* _Short exercise_
Please quote all of the following material word for word, keeping every line in its original order.

———

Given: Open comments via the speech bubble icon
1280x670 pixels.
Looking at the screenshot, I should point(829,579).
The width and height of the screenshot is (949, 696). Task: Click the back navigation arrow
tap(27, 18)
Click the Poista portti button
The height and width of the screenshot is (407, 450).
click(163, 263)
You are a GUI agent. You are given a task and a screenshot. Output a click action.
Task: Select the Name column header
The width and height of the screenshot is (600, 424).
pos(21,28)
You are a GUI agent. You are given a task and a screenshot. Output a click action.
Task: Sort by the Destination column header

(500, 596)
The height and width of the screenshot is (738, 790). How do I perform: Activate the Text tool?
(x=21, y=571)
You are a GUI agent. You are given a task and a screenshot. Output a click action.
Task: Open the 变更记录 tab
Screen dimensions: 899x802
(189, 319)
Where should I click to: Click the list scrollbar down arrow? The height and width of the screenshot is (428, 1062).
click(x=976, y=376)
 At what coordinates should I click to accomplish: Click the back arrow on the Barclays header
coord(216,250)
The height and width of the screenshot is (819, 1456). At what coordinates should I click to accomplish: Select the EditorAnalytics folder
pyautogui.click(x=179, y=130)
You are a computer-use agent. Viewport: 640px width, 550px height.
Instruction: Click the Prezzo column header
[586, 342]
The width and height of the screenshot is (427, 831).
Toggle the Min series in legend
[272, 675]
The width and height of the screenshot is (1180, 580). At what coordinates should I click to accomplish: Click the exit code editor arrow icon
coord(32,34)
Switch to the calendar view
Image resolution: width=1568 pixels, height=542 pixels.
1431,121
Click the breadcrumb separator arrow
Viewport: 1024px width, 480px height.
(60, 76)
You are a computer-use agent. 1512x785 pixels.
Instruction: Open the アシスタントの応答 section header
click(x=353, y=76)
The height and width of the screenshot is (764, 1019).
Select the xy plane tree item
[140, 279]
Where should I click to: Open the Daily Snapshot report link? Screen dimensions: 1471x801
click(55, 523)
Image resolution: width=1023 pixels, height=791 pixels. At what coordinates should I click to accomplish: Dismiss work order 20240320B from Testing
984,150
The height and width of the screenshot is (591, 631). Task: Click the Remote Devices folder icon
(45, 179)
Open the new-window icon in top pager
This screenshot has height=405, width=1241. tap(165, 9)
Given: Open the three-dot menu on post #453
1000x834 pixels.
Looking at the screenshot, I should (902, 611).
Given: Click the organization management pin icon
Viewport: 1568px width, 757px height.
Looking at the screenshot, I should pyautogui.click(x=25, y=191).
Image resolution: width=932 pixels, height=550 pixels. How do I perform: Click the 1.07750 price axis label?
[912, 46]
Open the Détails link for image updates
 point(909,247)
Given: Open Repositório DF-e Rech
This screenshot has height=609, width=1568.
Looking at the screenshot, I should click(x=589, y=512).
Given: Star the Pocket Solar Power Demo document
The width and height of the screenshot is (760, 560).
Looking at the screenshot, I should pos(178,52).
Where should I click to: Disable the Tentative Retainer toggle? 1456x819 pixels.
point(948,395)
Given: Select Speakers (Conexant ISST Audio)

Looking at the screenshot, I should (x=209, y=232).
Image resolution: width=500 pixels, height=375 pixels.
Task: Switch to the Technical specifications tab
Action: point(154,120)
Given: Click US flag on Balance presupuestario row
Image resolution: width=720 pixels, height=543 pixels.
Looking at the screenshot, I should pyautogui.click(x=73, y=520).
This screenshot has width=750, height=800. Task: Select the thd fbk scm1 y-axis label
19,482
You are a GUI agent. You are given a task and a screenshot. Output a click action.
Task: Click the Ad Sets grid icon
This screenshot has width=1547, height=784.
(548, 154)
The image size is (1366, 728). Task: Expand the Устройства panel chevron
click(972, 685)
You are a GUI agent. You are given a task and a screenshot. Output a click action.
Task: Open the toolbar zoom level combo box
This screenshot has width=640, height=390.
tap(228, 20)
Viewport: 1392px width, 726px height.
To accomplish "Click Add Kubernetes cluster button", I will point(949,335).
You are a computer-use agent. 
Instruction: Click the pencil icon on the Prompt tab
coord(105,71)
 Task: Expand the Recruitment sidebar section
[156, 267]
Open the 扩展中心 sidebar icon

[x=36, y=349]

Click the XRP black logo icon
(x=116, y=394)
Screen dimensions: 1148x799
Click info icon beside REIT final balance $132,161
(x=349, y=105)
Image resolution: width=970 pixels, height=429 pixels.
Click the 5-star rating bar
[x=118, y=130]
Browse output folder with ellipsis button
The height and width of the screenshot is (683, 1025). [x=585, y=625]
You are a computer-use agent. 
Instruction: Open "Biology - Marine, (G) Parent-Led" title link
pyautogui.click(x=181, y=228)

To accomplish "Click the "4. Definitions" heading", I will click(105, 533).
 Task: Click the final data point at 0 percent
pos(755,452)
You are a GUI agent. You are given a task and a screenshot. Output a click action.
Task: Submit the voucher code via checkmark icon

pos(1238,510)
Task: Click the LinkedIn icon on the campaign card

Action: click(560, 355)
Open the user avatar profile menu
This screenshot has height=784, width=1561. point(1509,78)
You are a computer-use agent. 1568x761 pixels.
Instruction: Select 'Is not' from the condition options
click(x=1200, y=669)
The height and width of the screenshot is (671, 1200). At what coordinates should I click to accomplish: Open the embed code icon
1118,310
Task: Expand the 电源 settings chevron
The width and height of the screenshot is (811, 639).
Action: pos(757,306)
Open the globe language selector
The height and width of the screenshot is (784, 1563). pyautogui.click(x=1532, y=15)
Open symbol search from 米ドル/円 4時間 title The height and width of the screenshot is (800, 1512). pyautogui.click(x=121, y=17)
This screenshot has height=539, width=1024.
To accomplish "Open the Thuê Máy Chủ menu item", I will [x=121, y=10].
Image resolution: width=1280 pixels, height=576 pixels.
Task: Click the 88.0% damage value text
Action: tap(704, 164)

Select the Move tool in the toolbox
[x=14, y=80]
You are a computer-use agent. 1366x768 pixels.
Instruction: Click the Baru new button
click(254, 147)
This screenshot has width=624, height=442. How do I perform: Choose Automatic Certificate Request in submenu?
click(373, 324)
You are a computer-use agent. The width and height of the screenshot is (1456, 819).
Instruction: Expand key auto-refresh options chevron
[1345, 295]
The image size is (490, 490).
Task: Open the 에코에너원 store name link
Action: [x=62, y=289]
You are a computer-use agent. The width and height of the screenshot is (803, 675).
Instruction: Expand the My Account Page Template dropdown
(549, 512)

———

* _Written response_
Given: Open comments via the speech bubble icon
1280x670 pixels.
Looking at the screenshot, I should point(829,579).
The width and height of the screenshot is (949, 696). Task: Click the back navigation arrow
tap(27, 18)
Click the Poista portti button
The height and width of the screenshot is (407, 450).
click(163, 263)
You are a GUI agent. You are given a task and a screenshot. Output a click action.
Task: Select the Name column header
The width and height of the screenshot is (600, 424).
pos(21,28)
You are a GUI agent. You are given a task and a screenshot. Output a click action.
Task: Sort by the Destination column header

(500, 596)
The height and width of the screenshot is (738, 790). How do I perform: Activate the Text tool?
(x=21, y=571)
You are a GUI agent. You are given a task and a screenshot. Output a click action.
Task: Open the 变更记录 tab
Screen dimensions: 899x802
(189, 319)
Where should I click to: Click the list scrollbar down arrow? The height and width of the screenshot is (428, 1062).
click(x=976, y=376)
 At what coordinates should I click to accomplish: Click the back arrow on the Barclays header
coord(216,250)
The height and width of the screenshot is (819, 1456). At what coordinates should I click to accomplish: Select the EditorAnalytics folder
pyautogui.click(x=179, y=130)
You are a computer-use agent. Viewport: 640px width, 550px height.
Instruction: Click the Prezzo column header
[586, 342]
The width and height of the screenshot is (427, 831).
Toggle the Min series in legend
[272, 675]
The width and height of the screenshot is (1180, 580). At what coordinates should I click to accomplish: Click the exit code editor arrow icon
coord(32,34)
Switch to the calendar view
Image resolution: width=1568 pixels, height=542 pixels.
1431,121
Click the breadcrumb separator arrow
Viewport: 1024px width, 480px height.
(60, 76)
You are a computer-use agent. 1512x785 pixels.
Instruction: Open the アシスタントの応答 section header
click(x=353, y=76)
The height and width of the screenshot is (764, 1019).
Select the xy plane tree item
[140, 279]
Where should I click to: Open the Daily Snapshot report link? Screen dimensions: 1471x801
click(55, 523)
Image resolution: width=1023 pixels, height=791 pixels. At what coordinates should I click to accomplish: Dismiss work order 20240320B from Testing
984,150
The height and width of the screenshot is (591, 631). Task: Click the Remote Devices folder icon
(45, 179)
Open the new-window icon in top pager
This screenshot has height=405, width=1241. tap(165, 9)
Given: Open the three-dot menu on post #453
1000x834 pixels.
Looking at the screenshot, I should (902, 611).
Given: Click the organization management pin icon
Viewport: 1568px width, 757px height.
Looking at the screenshot, I should pyautogui.click(x=25, y=191).
Image resolution: width=932 pixels, height=550 pixels. How do I perform: Click the 1.07750 price axis label?
[912, 46]
Open the Détails link for image updates
 point(909,247)
Given: Open Repositório DF-e Rech
This screenshot has height=609, width=1568.
Looking at the screenshot, I should click(x=589, y=512).
Given: Star the Pocket Solar Power Demo document
The width and height of the screenshot is (760, 560).
Looking at the screenshot, I should pos(178,52).
Where should I click to: Disable the Tentative Retainer toggle? 1456x819 pixels.
point(948,395)
Given: Select Speakers (Conexant ISST Audio)

Looking at the screenshot, I should (x=209, y=232).
Image resolution: width=500 pixels, height=375 pixels.
Task: Switch to the Technical specifications tab
Action: point(154,120)
Given: Click US flag on Balance presupuestario row
Image resolution: width=720 pixels, height=543 pixels.
Looking at the screenshot, I should pyautogui.click(x=73, y=520).
This screenshot has width=750, height=800. Task: Select the thd fbk scm1 y-axis label
19,482
You are a GUI agent. You are given a task and a screenshot. Output a click action.
Task: Click the Ad Sets grid icon
This screenshot has width=1547, height=784.
(548, 154)
The image size is (1366, 728). Task: Expand the Устройства panel chevron
click(972, 685)
You are a GUI agent. You are given a task and a screenshot. Output a click action.
Task: Open the toolbar zoom level combo box
This screenshot has width=640, height=390.
tap(228, 20)
Viewport: 1392px width, 726px height.
To accomplish "Click Add Kubernetes cluster button", I will point(949,335).
You are a computer-use agent. 
Instruction: Click the pencil icon on the Prompt tab
coord(105,71)
 Task: Expand the Recruitment sidebar section
[156, 267]
Open the 扩展中心 sidebar icon

[x=36, y=349]

Click the XRP black logo icon
(x=116, y=394)
Screen dimensions: 1148x799
Click info icon beside REIT final balance $132,161
(x=349, y=105)
Image resolution: width=970 pixels, height=429 pixels.
Click the 5-star rating bar
[x=118, y=130]
Browse output folder with ellipsis button
The height and width of the screenshot is (683, 1025). [x=585, y=625]
You are a computer-use agent. 
Instruction: Open "Biology - Marine, (G) Parent-Led" title link
pyautogui.click(x=181, y=228)

To accomplish "Click the "4. Definitions" heading", I will click(105, 533).
 Task: Click the final data point at 0 percent
pos(755,452)
You are a GUI agent. You are given a task and a screenshot. Output a click action.
Task: Submit the voucher code via checkmark icon

pos(1238,510)
Task: Click the LinkedIn icon on the campaign card

Action: click(560, 355)
Open the user avatar profile menu
This screenshot has height=784, width=1561. point(1509,78)
You are a computer-use agent. 1568x761 pixels.
Instruction: Select 'Is not' from the condition options
click(x=1200, y=669)
The height and width of the screenshot is (671, 1200). At what coordinates should I click to accomplish: Open the embed code icon
1118,310
Task: Expand the 电源 settings chevron
The width and height of the screenshot is (811, 639).
Action: pos(757,306)
Open the globe language selector
The height and width of the screenshot is (784, 1563). pyautogui.click(x=1532, y=15)
Open symbol search from 米ドル/円 4時間 title The height and width of the screenshot is (800, 1512). pyautogui.click(x=121, y=17)
This screenshot has height=539, width=1024.
To accomplish "Open the Thuê Máy Chủ menu item", I will [x=121, y=10].
Image resolution: width=1280 pixels, height=576 pixels.
Task: Click the 88.0% damage value text
Action: tap(704, 164)

Select the Move tool in the toolbox
[x=14, y=80]
You are a computer-use agent. 1366x768 pixels.
Instruction: Click the Baru new button
click(254, 147)
This screenshot has width=624, height=442. How do I perform: Choose Automatic Certificate Request in submenu?
click(373, 324)
You are a computer-use agent. The width and height of the screenshot is (1456, 819).
Instruction: Expand key auto-refresh options chevron
[1345, 295]
The image size is (490, 490).
Task: Open the 에코에너원 store name link
Action: [x=62, y=289]
You are a computer-use agent. The width and height of the screenshot is (803, 675).
Instruction: Expand the My Account Page Template dropdown
(549, 512)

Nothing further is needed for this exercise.